1873. Pass that context into `server.process`.
188
189For example:
190
191```python
192from fastapi import Depends, FastAPI, HTTPException, Request, Response
193from fastapi.responses import StreamingResponse
194
195from chatkit.server import ChatKitServer, StreamingResult
196
197
198def get_current_user(request: Request) -> str:
199 # Replace this with your real auth: session cookies, JWTs, etc.
200 user_id = request.headers.get("x-user-id")
201 if not user_id:
202 raise HTTPException(status_code=401, detail="Unauthorized")
203 return user_id
204
205
206app = FastAPI()
207store = MyStore(...)
208server = MyChatKitServer(store)
209
210
211@app.post("/chatkit")
212async def chatkit_endpoint(
213 request: Request,
214 user_id: str = Depends(get_current_user),
215):
216 context = RequestContext(user_id=user_id, locale="en")
217 result = await server.process(await request.body(), context)
218 if isinstance(result, StreamingResult):
219 return StreamingResponse(result, media_type="text/event-stream")
220 return Response(content=result.json, media_type="application/json")
221```
222
223Inside your `Store` and tools, enforce per‑user or per‑tenant access by checking `context.user_id` (and any other identifiers you include) before returning or mutating data.
224
225### Handle PII and data retention
226
227Because ChatKit threads and items can contain user text, attachments, and tool output:
228
229- **Decide what you persist** and for how long. Implement retention policies in your `Store` (for example, delete threads older than N days).
230- **Avoid storing unnecessary PII** in thread metadata or tool return values.

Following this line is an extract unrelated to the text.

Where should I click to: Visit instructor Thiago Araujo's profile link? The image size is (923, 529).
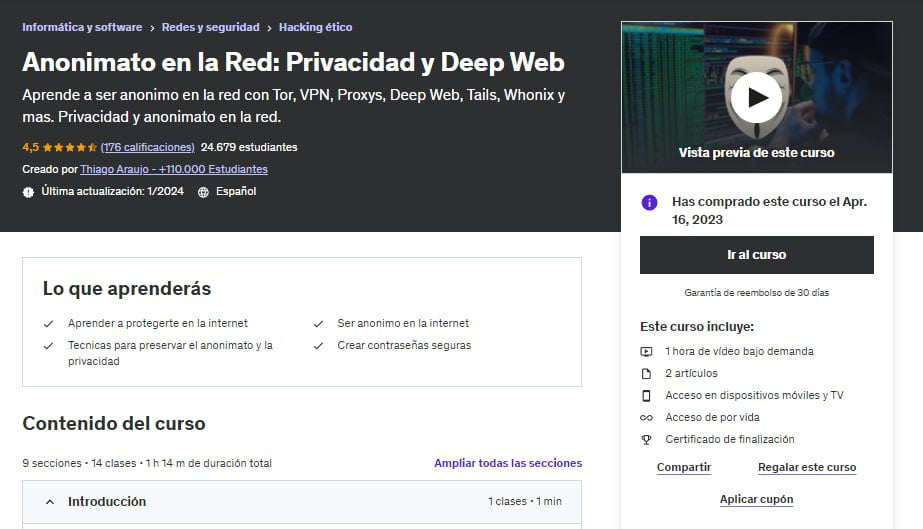click(x=174, y=169)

231- **Encrypt data at rest** using your database’s built‑in features or application‑level encryption where needed.
232
233## Domain keys
234
235Domain keys lock ChatKit down to the hostnames you control. When you embed ChatKit in a web app, the client and iframe can use a domain key to prove that the page is allowed to load ChatKit.
236
2371. Visit the OpenAI domain allowlist page at `https://platform.openai.com/settings/organization/security/domain-allowlist`.
2382. Register each hostname that will host your ChatKit UI (for example, `app.example.com`, `support.example.com`).
2393. Copy the generated **domain key** for each entry.
240
241Your client configuration should include that `domainKey` alongside the URL to your ChatKit Python backend.
242
243```ts
244const options = {
245 api: {
246 url: "https://your-domain.com/api/chatkit",
247 // Copy this value from the domain allowlist entry.
248 domainKey: "your-domain-key",
249 },
250};
251```
252
253The ChatKit iframe will make an outbound request to `https://api.openai.com` to verify the domain key on load. If the key is missing or invalid, ChatKit will refuse to load, preventing unauthorized hostnames from embedding your ChatKit experience.
254
255When you go live, make sure all of your production hostnames are registered in the domain allowlist.